The first sentence of the reading reminded me of an old hymn
that begins, "There is a fountain filled with blood drawn from Emmanuel’s
veins; And sinners plunged beneath that flood lose all their guilty stains…"
by William Cowper who was also an important poet in 18th century
England. The story of the hymn is
interesting to say the least and can be found here. In that day when the fountain is opened says
Zechariah, prophecy will cease, there will be no need of it in the traditional sense
because the deliverance will be complete and final. The final piece of this particular vision
comes when God Himself wields the sword against His shepherd but from this action
of judgment God will redeem a people who will be His own, a remnant of the whole. The people thought they had executed their
own judgment and God's against Jesus whom they considered a false Messiah. Those who saw Him gloriously resurrected knew
that it was God's judgment not against His Son but against sin and in that fountain
of Jesus' blood and righteousness, we sinners lose all our guilty stains.
This parable really haunts me. We have been given so much in the United
States as far as the Gospel is concerned for over two hundred years and what
have we done with it. Too often we have done
nothing at all with it, we have lived in fear rather than faith. We have squandered our gift of freedom, we
have owned more Bibles than any group of people in history and yet we have not
read them, learned them, or practiced the teaching of Jesus. We have allowed pop theology and psychology
to guide us and we have allowed the gospel of health, wealth and prosperity to
lead millions astray from the true Gospel.
We have failed to win the hearts and minds of the culture because we
have failed to follow Jesus and make disciples.

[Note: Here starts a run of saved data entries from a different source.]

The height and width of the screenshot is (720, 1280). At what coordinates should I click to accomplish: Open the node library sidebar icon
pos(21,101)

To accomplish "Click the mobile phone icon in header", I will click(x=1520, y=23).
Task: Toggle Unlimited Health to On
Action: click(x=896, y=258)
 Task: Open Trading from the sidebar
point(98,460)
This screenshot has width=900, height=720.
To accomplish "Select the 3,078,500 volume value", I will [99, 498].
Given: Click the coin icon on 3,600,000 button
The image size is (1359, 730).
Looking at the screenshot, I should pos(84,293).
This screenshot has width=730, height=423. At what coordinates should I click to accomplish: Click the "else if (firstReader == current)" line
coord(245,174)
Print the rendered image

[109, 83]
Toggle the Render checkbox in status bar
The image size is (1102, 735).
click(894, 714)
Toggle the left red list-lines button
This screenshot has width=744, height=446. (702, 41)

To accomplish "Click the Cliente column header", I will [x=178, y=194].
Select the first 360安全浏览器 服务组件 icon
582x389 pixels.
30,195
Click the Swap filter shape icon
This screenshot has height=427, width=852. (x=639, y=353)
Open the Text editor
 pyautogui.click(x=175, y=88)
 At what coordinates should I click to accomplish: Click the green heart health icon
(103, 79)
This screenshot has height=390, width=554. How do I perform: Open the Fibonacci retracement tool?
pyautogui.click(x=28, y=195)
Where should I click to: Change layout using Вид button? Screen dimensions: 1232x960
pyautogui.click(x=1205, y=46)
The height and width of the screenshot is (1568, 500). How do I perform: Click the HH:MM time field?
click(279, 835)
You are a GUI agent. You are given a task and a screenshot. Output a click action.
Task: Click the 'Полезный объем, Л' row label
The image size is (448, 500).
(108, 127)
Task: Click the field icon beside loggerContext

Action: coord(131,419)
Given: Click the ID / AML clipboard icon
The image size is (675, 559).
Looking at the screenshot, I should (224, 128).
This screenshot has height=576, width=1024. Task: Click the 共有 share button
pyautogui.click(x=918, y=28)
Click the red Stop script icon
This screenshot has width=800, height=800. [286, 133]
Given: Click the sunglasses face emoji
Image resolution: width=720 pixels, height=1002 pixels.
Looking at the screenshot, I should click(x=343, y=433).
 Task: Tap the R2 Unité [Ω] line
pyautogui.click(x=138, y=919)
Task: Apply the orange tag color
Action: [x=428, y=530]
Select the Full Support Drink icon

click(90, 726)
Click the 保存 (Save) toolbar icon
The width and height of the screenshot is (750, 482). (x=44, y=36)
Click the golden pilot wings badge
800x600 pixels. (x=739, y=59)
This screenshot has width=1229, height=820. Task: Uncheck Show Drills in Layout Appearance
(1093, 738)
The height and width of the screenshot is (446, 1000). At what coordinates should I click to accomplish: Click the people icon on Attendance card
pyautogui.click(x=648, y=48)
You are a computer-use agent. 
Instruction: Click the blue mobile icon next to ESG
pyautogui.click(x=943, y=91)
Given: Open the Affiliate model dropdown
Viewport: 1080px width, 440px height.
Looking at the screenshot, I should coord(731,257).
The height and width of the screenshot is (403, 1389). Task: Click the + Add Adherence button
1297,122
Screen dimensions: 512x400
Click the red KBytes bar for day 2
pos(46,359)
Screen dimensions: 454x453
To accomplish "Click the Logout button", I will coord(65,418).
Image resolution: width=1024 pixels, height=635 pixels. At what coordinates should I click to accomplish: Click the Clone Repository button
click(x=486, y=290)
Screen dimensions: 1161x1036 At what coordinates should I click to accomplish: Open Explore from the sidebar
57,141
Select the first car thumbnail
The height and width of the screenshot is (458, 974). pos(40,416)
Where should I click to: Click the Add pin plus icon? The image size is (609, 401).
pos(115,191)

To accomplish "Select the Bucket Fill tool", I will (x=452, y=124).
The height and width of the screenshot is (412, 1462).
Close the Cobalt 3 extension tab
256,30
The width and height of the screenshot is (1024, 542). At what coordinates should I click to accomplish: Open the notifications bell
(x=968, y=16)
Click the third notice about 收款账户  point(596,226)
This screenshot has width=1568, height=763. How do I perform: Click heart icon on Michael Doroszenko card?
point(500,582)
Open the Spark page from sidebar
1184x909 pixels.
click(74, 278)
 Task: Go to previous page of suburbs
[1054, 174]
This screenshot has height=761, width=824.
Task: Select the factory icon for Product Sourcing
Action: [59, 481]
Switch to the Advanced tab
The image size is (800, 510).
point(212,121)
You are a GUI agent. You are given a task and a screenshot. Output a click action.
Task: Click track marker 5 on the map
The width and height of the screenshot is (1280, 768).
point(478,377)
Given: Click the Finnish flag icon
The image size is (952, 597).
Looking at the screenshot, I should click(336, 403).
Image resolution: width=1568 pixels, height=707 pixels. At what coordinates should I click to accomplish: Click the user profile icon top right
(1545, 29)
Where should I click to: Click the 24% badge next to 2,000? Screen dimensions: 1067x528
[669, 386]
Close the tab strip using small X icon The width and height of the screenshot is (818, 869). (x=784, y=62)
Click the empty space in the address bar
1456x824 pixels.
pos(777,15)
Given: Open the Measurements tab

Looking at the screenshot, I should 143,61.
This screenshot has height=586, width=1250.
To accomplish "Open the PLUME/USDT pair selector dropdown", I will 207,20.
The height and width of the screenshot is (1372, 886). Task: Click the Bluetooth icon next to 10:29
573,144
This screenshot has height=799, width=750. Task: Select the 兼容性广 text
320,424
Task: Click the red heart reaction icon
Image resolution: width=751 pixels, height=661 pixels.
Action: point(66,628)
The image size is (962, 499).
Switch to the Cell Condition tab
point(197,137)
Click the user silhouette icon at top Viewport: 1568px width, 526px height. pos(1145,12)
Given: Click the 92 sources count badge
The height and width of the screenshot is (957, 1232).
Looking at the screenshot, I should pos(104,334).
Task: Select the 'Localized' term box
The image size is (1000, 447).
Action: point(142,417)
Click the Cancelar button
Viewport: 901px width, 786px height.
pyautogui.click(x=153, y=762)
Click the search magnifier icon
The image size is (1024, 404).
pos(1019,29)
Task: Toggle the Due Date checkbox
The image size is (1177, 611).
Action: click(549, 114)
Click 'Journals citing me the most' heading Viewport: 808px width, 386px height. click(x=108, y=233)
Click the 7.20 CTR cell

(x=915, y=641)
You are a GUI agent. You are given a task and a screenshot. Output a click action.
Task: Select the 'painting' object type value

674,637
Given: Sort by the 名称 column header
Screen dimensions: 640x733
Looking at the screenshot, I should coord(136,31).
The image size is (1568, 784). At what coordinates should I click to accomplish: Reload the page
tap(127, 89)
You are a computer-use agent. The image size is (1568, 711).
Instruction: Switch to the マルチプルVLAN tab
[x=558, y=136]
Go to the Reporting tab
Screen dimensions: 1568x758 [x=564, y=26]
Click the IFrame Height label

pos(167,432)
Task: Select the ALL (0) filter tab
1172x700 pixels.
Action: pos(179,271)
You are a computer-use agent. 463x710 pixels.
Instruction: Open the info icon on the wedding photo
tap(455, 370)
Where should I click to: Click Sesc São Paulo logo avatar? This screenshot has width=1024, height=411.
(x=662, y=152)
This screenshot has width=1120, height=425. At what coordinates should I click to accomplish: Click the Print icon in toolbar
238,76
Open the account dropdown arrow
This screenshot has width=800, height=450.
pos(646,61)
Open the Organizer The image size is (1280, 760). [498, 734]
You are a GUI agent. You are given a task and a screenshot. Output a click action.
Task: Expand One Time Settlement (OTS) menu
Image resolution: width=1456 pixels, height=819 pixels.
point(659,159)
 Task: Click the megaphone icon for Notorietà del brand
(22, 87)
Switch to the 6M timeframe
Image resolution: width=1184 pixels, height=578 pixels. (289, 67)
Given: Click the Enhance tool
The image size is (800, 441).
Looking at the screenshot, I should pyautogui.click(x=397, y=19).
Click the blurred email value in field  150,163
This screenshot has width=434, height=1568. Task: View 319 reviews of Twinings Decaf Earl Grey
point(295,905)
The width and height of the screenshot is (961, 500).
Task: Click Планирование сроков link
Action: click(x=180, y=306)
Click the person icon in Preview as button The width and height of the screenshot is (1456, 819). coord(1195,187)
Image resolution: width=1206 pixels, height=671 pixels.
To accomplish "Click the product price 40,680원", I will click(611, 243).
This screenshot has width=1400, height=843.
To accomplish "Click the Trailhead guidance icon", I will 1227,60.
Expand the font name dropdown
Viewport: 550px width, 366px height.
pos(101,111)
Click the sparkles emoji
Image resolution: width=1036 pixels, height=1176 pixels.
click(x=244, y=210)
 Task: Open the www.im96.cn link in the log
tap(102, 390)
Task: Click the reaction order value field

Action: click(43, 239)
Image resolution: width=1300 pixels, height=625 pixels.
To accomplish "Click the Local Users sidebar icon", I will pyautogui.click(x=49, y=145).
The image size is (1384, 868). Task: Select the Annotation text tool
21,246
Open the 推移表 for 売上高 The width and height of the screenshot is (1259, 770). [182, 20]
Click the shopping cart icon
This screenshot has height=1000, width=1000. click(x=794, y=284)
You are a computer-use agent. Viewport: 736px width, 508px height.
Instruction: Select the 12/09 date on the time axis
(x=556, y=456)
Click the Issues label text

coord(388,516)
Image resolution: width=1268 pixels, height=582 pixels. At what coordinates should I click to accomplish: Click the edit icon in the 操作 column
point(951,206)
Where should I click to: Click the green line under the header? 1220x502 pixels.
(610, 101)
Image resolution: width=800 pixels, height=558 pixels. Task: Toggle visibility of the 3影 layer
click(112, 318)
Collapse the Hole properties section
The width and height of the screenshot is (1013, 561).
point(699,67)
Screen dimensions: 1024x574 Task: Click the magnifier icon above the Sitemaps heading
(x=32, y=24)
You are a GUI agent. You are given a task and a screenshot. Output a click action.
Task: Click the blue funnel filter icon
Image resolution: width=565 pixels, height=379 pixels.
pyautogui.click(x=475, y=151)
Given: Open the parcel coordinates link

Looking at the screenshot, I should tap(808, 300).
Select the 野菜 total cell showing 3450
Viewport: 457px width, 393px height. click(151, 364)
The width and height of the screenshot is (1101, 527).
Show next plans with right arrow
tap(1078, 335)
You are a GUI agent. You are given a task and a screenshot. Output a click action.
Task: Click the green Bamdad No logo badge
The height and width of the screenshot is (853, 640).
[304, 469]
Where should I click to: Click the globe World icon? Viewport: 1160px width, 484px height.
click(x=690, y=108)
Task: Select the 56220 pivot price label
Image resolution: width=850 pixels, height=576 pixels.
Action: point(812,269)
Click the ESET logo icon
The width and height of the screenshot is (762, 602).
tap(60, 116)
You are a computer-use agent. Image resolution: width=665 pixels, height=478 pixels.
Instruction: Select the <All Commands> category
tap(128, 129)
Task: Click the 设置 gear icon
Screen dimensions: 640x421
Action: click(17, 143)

We have sold a lie of easy-believism and that because someone once made
a profession of Jesus they are Christians and have eternal security without
discipleship or accountability or amendment of life. We have dispensed the cheap grace Dietrich
Bonhoeffer warned against and we need to fall on our faces and repent of that
failure. Then we need to get up and get
at it.
Paul's point to the Ephesians is simple, everything, all
your hope, your salvation, everything, comes from Him. He gives thanks that they believe and prays
that God "may give you the Spirit of wisdom and of revelation in the
knowledge of him, having the eyes of your hearts enlightened, that you may know
what is the hope to which he has called you, what are the riches of his
glorious inheritance in the saints, and what is the immeasurable greatness of
his power toward us who believe, according to the working of his great might…" Paul, as well as any man who ever lived, knew
that the knowledge of the things of God, the things we too often take for
granted when we say the Creed for instance, are not common knowledge, they are priceless
treasures, a revelation from God, without whose opening of our eyes we will
never know. It is Paul's aim to move
them from the knowledge of these things in a simply intellectual way to the
worship of God for these very things. What
we take for granted is the most amazing truth in the universe.